PHOTO: Tajuana Cheshier/Chalkbeat TN
Daarel and Elizabeth chat with guests during the Meet and Greet on May 22.

Remember back in October when state Superintendent Glenda Ritz sued her 10 fellow members of the Indiana State Board of Education?

A judge tossed out Ritz’s suit the following month, saying she didn’t have the authority to bring a lawsuit against the rest of the board. But the central issue — Ritz’s argument that the state board broke the law by holding a secret meeting without telling her or the public — isn’t settled.

Last week, a different judge heard testimony in a different lawsuit making the same charge: that email conversations held by state board members in October, and a resulting letter from the board to legislative leaders, constituted an official meeting that was held in violation of state laws requiring that public boards make decisions in public meetings.

“Official actions must be taken openly rather than in secret,” argued attorney William R. Groth, representing the plaintiffs in Eiler et. al. vs. State Board of Education in a mostly empty courtroom. “The people should be kept fully informed of the affairs of their government. The government is a servant of the people and not the other way around.”

The letter from all board members except Ritz asked to have the Legislative Service Agency calculate A to F grades for schools. Board members felt Ritz was dragging her feet on releasing the grades. But Ritz countered that the release was delayed because of online testing glitches and other problems. The grades were finally released in December, more than a month later than in the prior year.
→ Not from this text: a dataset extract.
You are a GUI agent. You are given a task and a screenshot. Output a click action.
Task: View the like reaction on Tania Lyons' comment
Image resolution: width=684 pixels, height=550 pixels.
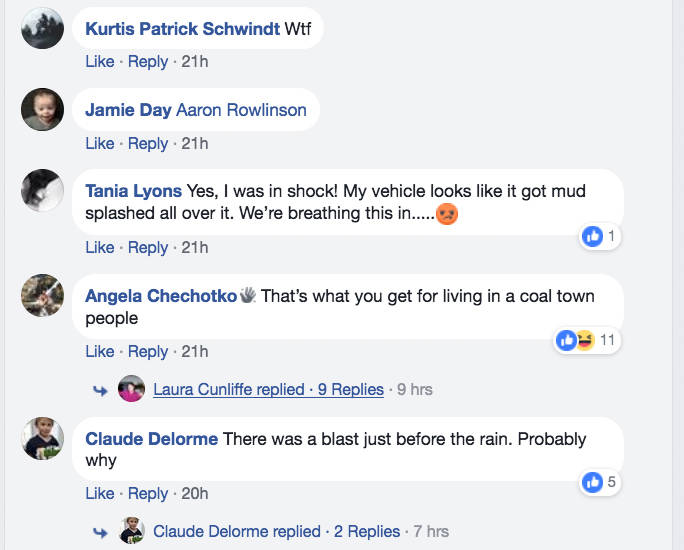(x=592, y=236)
This lawsuit, filed on Dec. 4 just days after Ritz’s own legal effort failed, includes Ed Eiler as one of four plaintiffs. How the suit came to be filed isn’t completely clear. Eiler, a Purdue professor and former school superintendent in Lafayette, said last year he was recruited to join the suit. Groth said he didn’t recruit anyone. Other plaintiffs include Merrillville schools Superintendent Anthony Lux; Catherine Fuentes-Rohwer, who chairs a Bloomington-based public school advocacy group; and Fort Wayne resident Julie Hollingsworth.

The state board is again trying to get the suit dismissed, arguing that communication over email did not qualify as a meeting, assistant Attorney General David Arthur told Judge Cynthia Ayers at the hearing.

“When there is no meeting, there is No Open Door law application,” Arthur said in court.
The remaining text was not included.